I don't intend to convince you to leave EA, and I don't expect you to convince me to stay. But typical insider "steel-manned" arguments against EA lack imagination about other people's perspectives: for example, they assume that the audience is utilitarian. Outsider anti-EA arguments are often mean-spirited or misrepresent EA (though I think EAs still under-value these perspectives). So I provide a unique perspective: a former "insider" who had a change of heart about the principles of EA.
Like many EAs, I'm a moral anti-realist. This is why I find it frustrating that EAs act as if utilitarianism is self-evident and would be the natural conclusion of any rational person. (I used to be guilty of this.) My view is that morality is largely the product of the whims of history, culture, and psychology. Any attempt to systematize such complex belief systems will necessarily lead to unwanted conclusions. Given anti-realism, I don't know what compels me to "bite bullets" and accept these conclusions. Moral particularism is closest to my current beliefs.
Some specific issues with EA ethics:
- Absurd expected value calculations/Pascal's mugging
- Hypothetically causing harm to individuals for the good of the group. Some utilitarians come up with ways around this (e.g. the reputation cost would outweigh the benefits). But this raises the possibility that in some cases the costs won't outweigh the benefits, and we'll be compelled to do harm to individuals.

____________

**Work to complete**
1) Decide whether each statement below agrees with the essay on leaving EA. Answer yes or no and quote the words that settle it.
(a) The author describes being a moral realist.
(b) The author aims to convince readers to leave EA.
(c) Moral particularism is the view closest to the author's current beliefs.
2) Answer these questions from the essay on leaving EA.
(a) What do typical insider arguments against EA assume about the audience?
(b) Morality is largely the product of what?
(c) What is the first specific issue listed with EA ethics?
3) Reproduce everything in the essay on leaving EA from "Like many EAs, I'm" down to "my current beliefs.".

**Information supplied**
____________

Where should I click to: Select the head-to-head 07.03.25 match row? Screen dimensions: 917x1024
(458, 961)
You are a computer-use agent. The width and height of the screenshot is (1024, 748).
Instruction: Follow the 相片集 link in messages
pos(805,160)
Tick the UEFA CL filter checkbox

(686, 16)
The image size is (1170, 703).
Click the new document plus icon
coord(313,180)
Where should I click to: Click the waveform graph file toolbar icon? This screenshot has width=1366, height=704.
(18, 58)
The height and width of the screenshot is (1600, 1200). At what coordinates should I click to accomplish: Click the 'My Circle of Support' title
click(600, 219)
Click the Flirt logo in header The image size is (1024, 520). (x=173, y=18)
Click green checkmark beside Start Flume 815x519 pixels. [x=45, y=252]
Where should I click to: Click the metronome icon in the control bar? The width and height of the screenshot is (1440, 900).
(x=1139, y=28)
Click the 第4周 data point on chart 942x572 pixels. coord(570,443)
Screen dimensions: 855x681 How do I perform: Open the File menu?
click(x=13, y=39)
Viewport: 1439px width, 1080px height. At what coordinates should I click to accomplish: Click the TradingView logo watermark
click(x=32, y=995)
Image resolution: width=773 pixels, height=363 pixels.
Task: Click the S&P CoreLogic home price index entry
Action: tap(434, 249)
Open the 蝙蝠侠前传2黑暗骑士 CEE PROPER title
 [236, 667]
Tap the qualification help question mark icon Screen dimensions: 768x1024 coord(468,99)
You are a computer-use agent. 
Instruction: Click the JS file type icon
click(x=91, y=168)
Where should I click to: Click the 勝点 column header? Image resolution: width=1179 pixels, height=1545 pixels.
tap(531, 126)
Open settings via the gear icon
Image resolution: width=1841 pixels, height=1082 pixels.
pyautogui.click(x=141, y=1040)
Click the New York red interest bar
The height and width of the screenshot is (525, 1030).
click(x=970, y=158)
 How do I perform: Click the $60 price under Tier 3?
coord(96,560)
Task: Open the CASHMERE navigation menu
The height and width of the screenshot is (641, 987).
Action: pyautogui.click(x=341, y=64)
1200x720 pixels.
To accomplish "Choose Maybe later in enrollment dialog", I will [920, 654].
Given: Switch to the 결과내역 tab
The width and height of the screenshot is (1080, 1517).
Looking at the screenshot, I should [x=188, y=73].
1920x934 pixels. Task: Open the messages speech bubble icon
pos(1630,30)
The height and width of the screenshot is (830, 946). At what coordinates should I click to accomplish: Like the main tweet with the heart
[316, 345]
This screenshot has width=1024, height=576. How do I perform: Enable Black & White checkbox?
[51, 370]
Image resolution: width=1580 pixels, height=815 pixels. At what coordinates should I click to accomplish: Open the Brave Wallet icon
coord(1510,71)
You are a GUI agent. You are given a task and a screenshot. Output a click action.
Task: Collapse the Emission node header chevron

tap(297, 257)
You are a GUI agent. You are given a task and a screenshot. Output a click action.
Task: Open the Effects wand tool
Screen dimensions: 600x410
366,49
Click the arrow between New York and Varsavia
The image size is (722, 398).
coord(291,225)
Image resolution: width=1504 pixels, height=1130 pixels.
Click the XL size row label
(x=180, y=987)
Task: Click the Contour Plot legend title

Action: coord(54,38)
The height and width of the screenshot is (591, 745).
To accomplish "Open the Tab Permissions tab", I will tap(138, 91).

____________

**Answers to the tasks**
1)
(a) No: "Like many EAs, I'm a moral anti-realist."
(b) No: "I don't intend to convince you to leave EA"
(c) Yes: "Moral particularism is closest to my current beliefs."

2)
(a) They assume that the audience is utilitarian.
(b) The whims of history, culture, and psychology.
(c) Absurd expected value calculations/Pascal's mugging.

3)
Like many EAs, I'm a moral anti-realist. This is why I find it frustrating that EAs act as if utilitarianism is self-evident and would be the natural conclusion of any rational person. (I used to be guilty of this.) My view is that morality is largely the product of the whims of history, culture, and psychology. Any attempt to systematize such complex belief systems will necessarily lead to unwanted conclusions. Given anti-realism, I don't know what compels me to "bite bullets" and accept these conclusions. Moral particularism is closest to my current beliefs.